Lines in the entries below where the word "computer" shows up should each be copied.

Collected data

*** Begin section ***

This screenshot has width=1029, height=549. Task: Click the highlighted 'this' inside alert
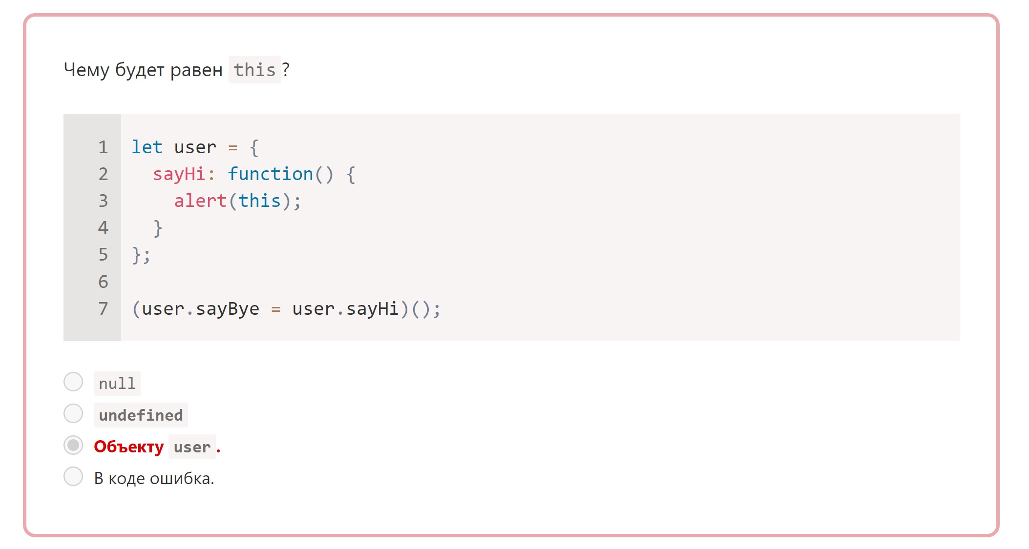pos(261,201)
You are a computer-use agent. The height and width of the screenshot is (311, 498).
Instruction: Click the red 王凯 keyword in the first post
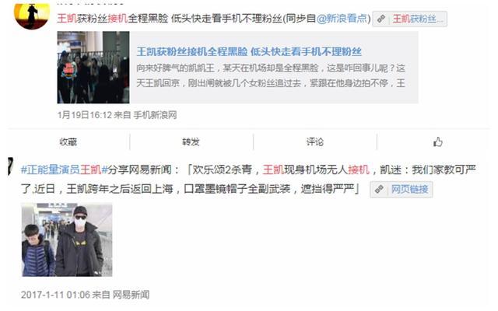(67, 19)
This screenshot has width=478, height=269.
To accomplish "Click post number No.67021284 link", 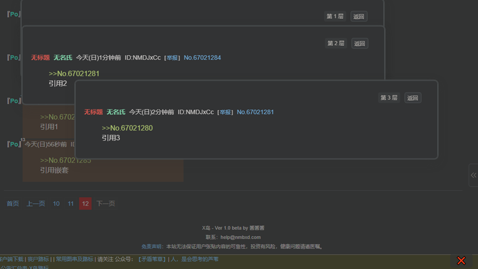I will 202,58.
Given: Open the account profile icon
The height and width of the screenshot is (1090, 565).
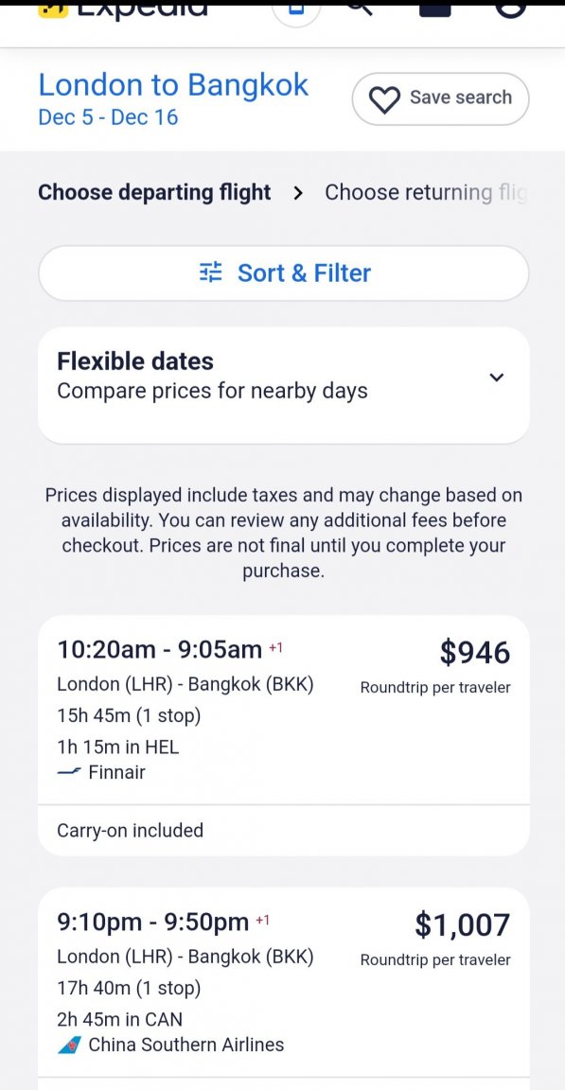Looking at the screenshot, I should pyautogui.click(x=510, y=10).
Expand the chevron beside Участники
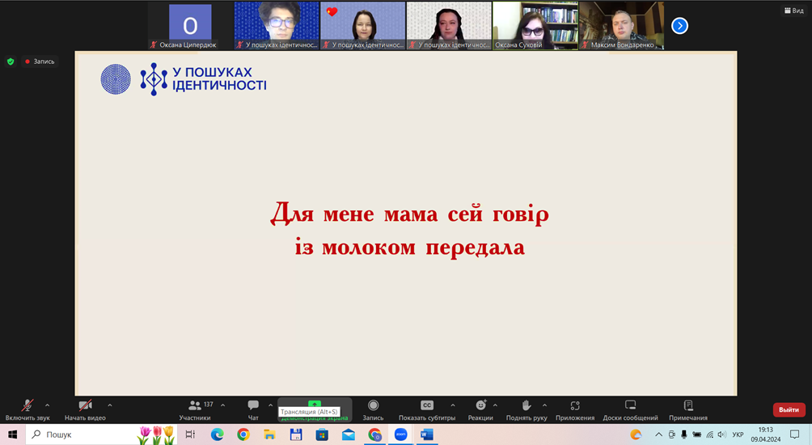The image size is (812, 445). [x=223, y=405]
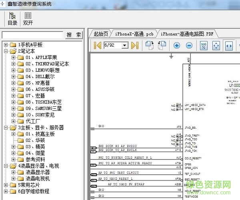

*** End section ***
*** Begin section ***

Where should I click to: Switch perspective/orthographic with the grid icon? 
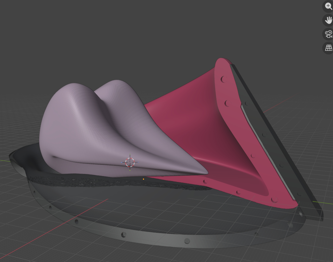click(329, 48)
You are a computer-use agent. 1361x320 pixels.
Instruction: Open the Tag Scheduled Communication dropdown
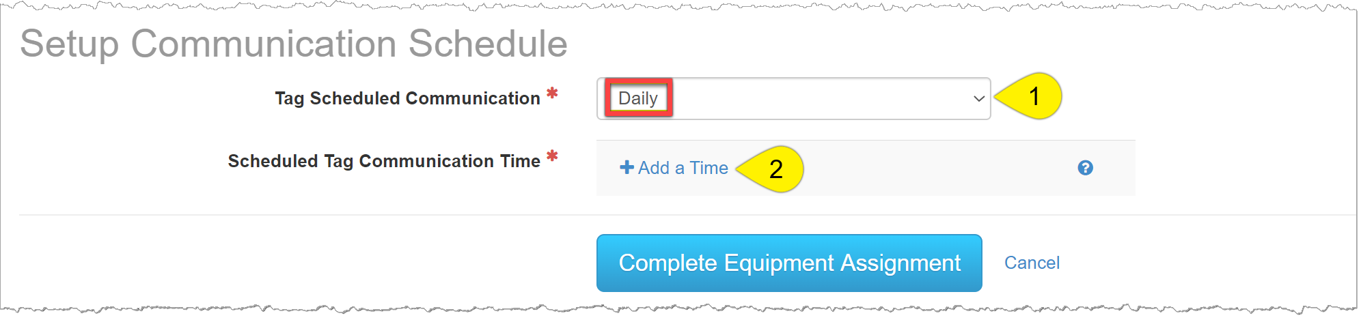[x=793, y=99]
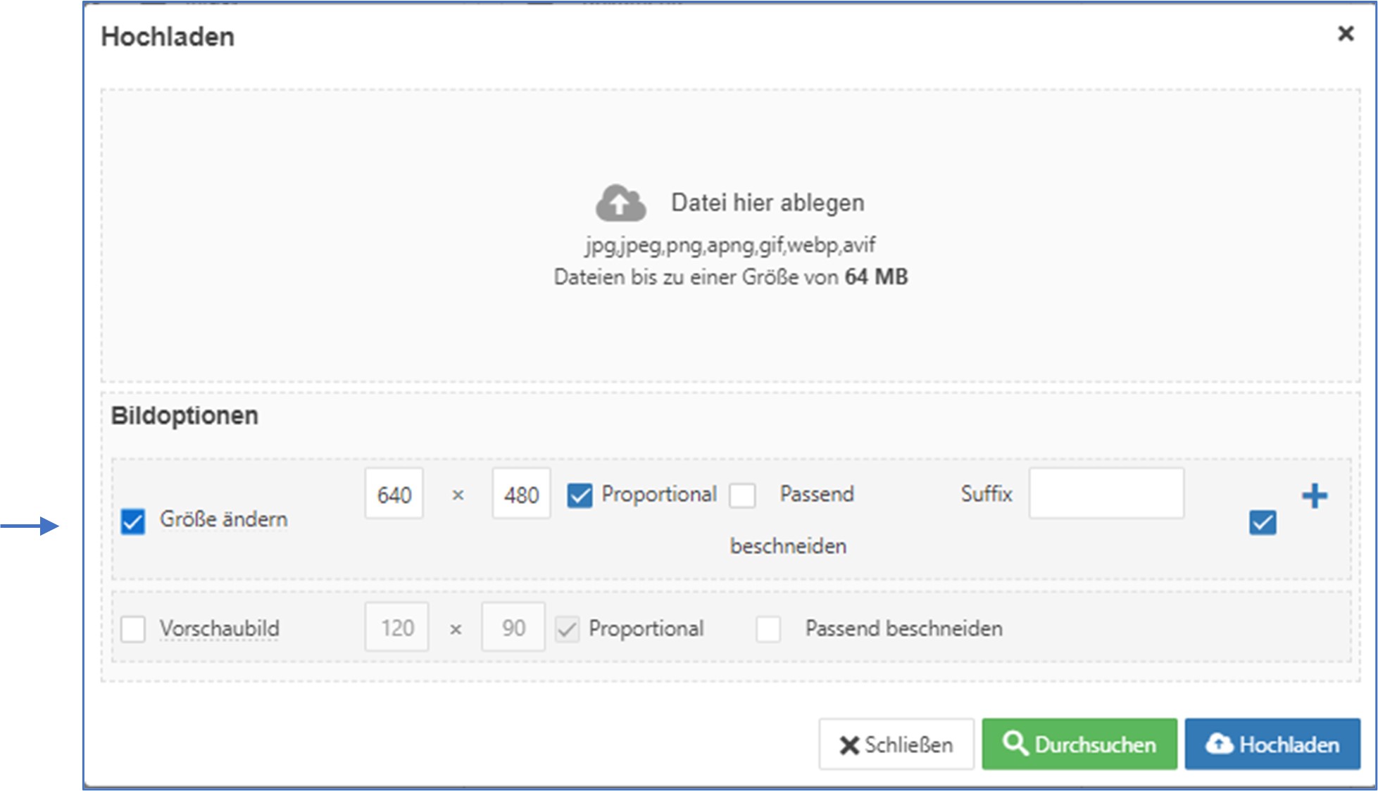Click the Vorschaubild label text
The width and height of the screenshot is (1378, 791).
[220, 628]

*** End section ***
*** Begin section ***

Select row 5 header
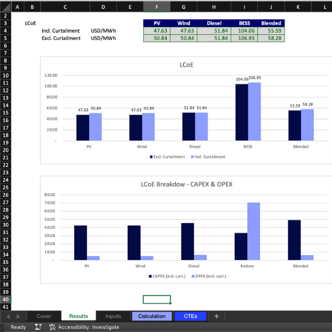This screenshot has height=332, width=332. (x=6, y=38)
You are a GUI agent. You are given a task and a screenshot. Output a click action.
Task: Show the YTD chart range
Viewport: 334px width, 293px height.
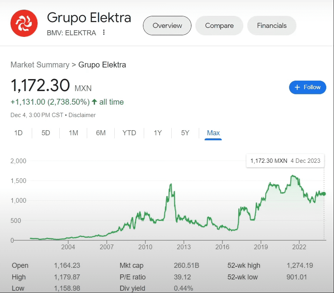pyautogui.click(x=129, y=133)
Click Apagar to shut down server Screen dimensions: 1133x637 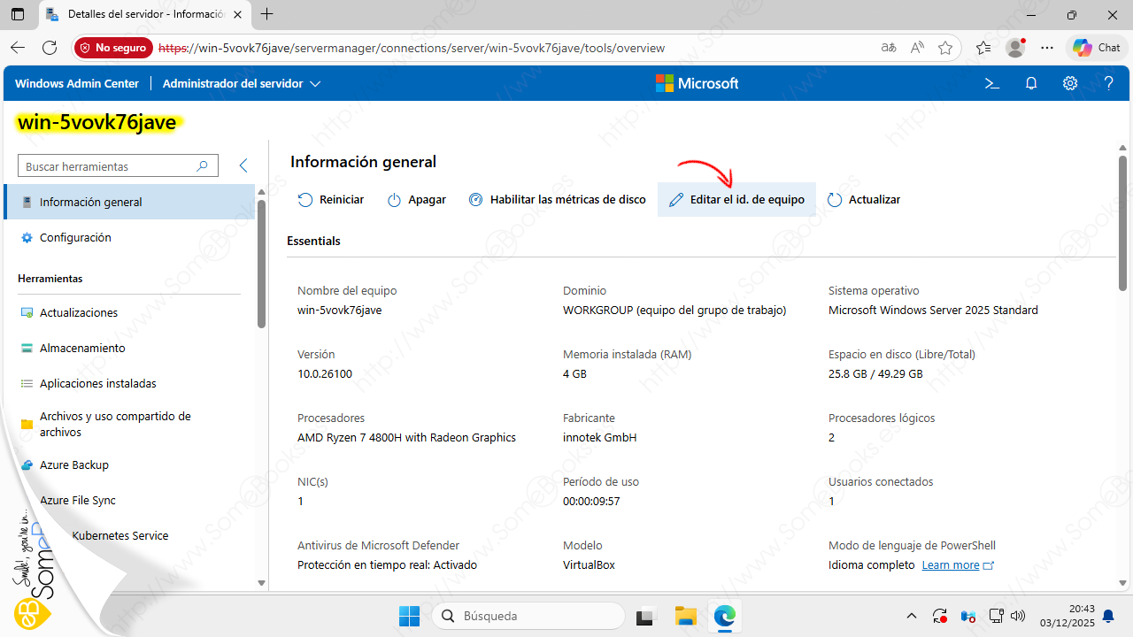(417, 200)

*** End section ***

> **RESULT OF THIS TASK**:
You are a computer-use agent. The height and width of the screenshot is (311, 498).
You are a computer-use agent. 1361x320 pixels.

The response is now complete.